Texts are quoted, and of these some deny the comprehensibility of God, and the others recognize it. It was necessary either to reject one or the other, or to harmonize them. Theology does neither the one, nor the other, nor the third, but simply enunciates that everything which is to follow on the attributes of the divisions of God according to his essence and his persons is the truth, because thus teaches the infallible church, that is, the Tradition. Thus, as in the first case, in discussing the Introduction, all the reasoning appears unnecessary, and all is brought down to this, that whatever is going to be expounded is the truth, because the church teaches it; even thus all the reasoning is unnecessary now, because the foundation of the whole doctrine is the infallible church.

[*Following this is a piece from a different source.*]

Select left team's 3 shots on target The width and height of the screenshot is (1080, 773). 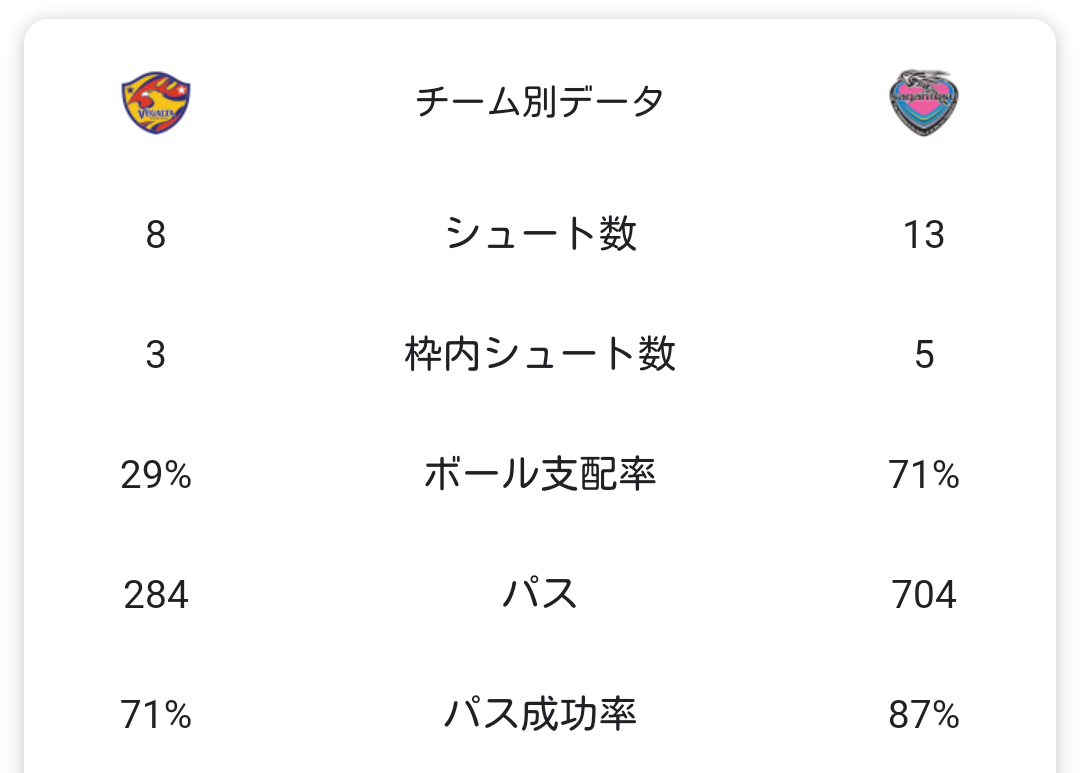155,355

But here, in addition to this repeated method, for the first time appears the teaching of the church itself, the code of that doctrine, and in it we find an absence of unity,—it contradicts itself.

In the Introduction, the foundation of everything was assumed to be the church, that is, the tradition of the men who were united through the tradition, but there I did not yet know how this tradition was expressed. Here appears the Tradition itself, that is, extracts from Holy Scripture, and these extracts contradict each other and are connected by nothing but words.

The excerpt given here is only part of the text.